Required work:
Beginning with the line that holds "You are a computer-use", write out each line exactly as it stands until the end of the data, and include no pictures.

Collected data

# # # # #

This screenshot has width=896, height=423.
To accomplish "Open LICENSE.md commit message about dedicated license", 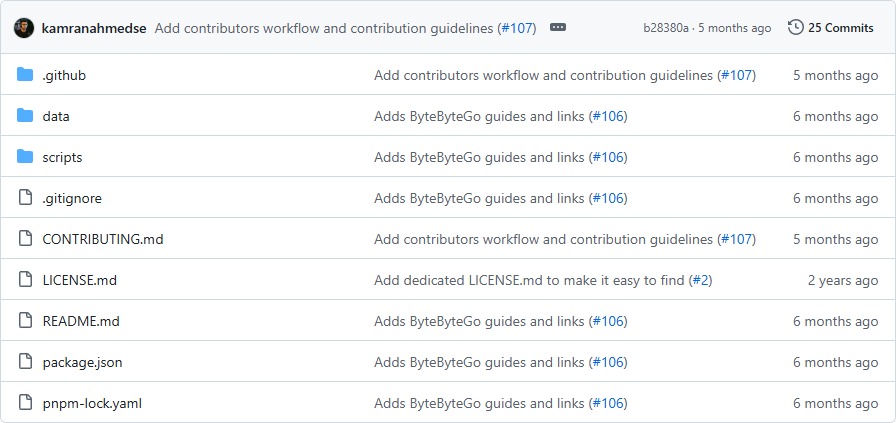I will tap(529, 280).
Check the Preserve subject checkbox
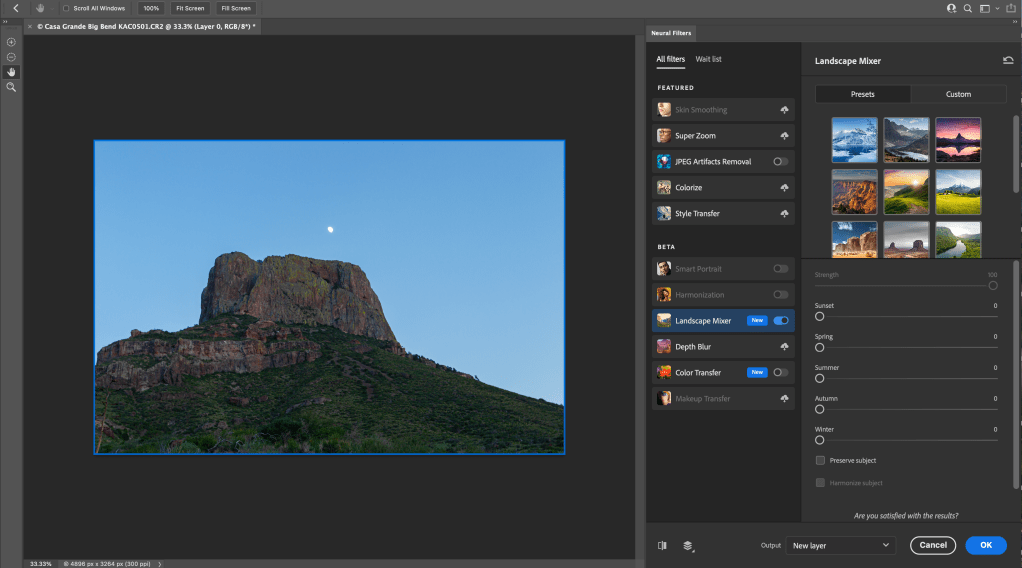1022x568 pixels. click(x=820, y=461)
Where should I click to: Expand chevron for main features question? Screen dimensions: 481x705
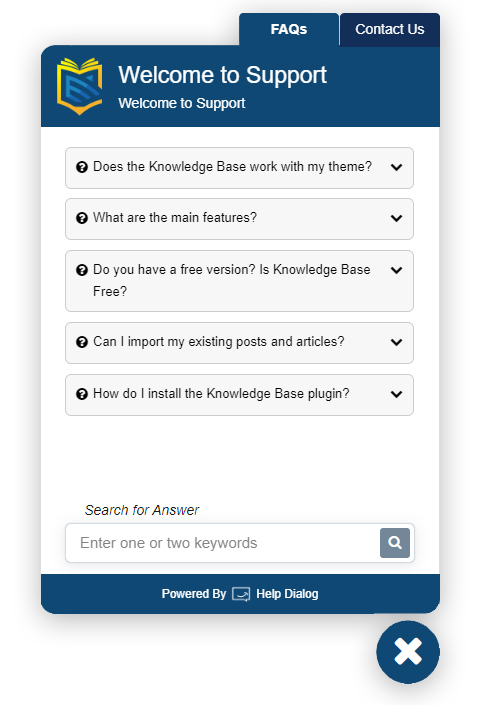(x=396, y=218)
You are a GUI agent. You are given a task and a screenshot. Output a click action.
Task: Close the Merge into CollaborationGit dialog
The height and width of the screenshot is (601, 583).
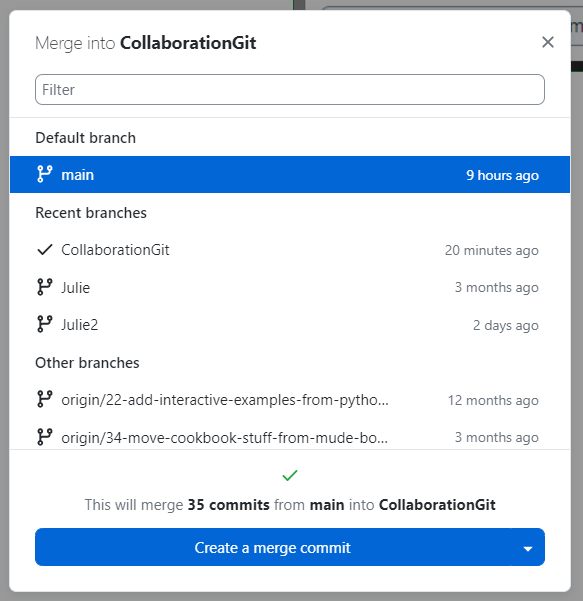548,42
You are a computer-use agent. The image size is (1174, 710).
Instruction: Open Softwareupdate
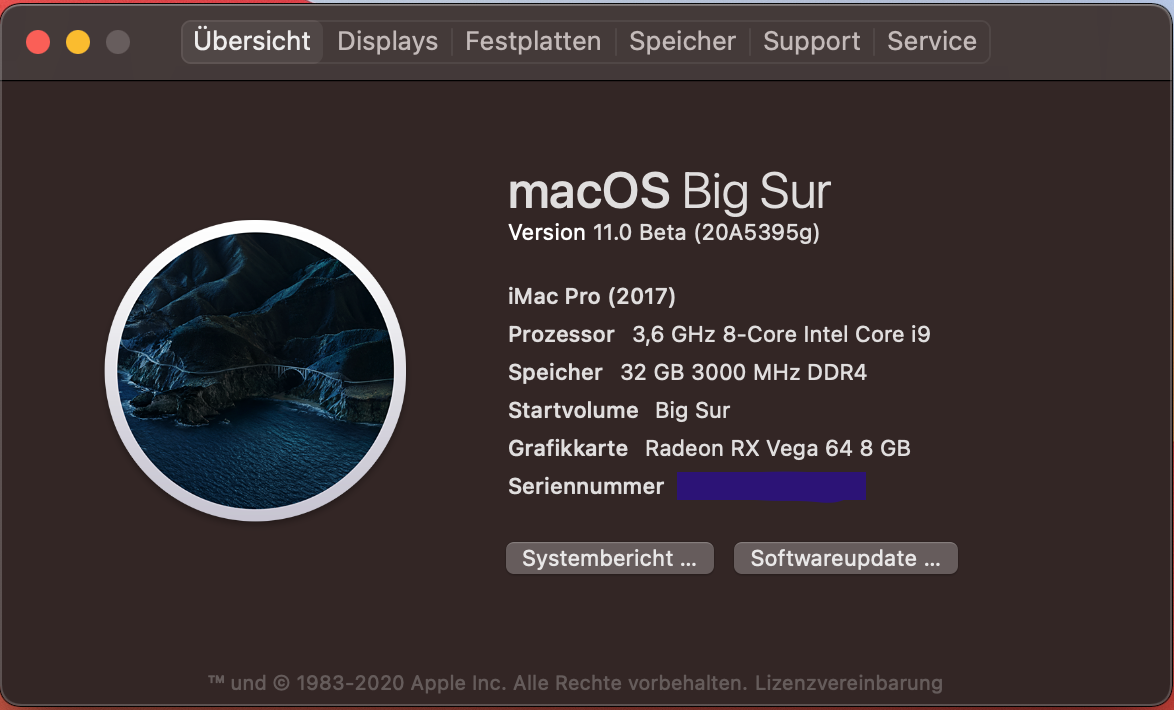[845, 559]
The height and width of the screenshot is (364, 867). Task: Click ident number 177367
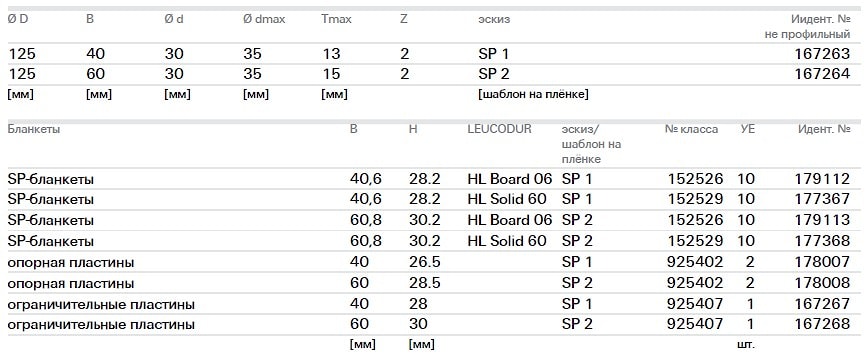click(x=822, y=199)
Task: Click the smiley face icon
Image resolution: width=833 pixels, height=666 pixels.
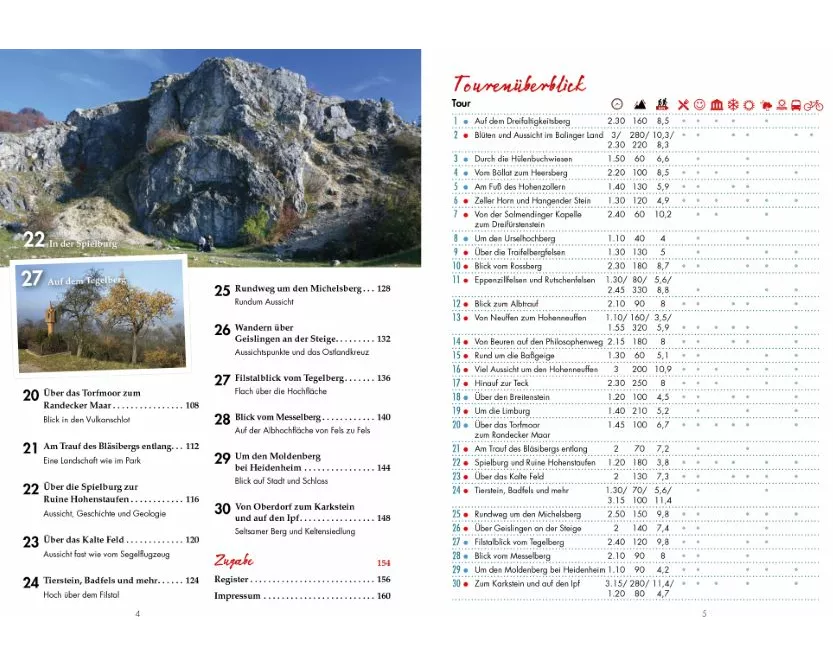Action: (700, 104)
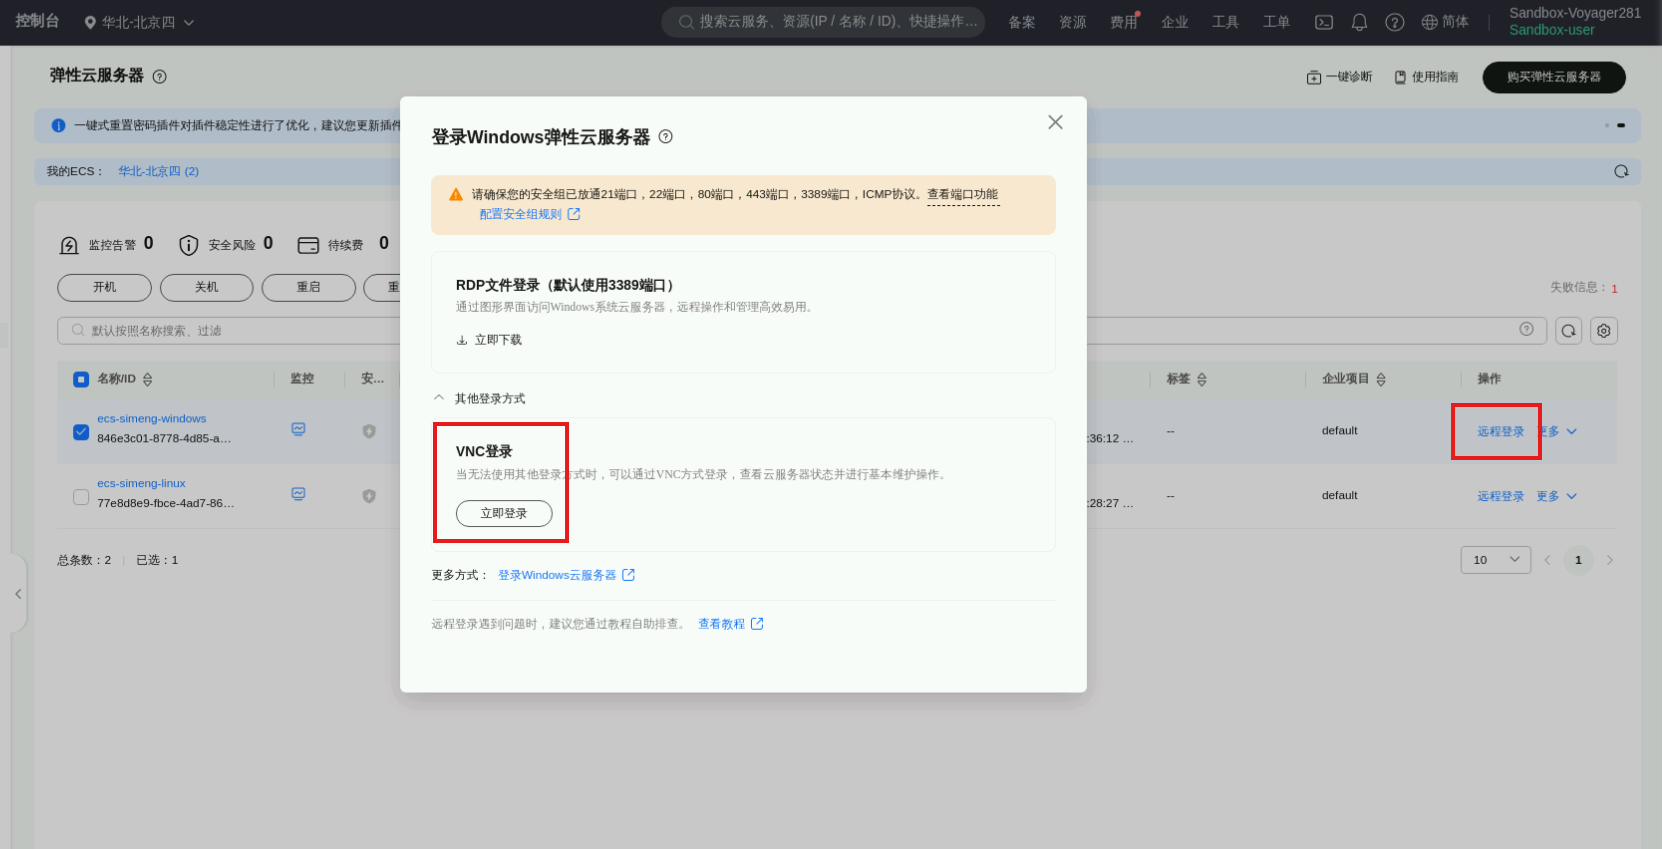Screen dimensions: 1662x849
Task: Open the 工单 menu in top bar
Action: (x=1276, y=22)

# # # # #

Reply to the exercise:
You are a computer-use agent. The image size is (1174, 710).
Instruction: Open Softwareupdate
[845, 559]
The height and width of the screenshot is (364, 867). Task: Click ident number 177367
click(x=822, y=199)
Task: Click the smiley face icon
Image resolution: width=833 pixels, height=666 pixels.
Action: (700, 104)
Screen dimensions: 1662x849
Task: Open the 工单 menu in top bar
Action: (x=1276, y=22)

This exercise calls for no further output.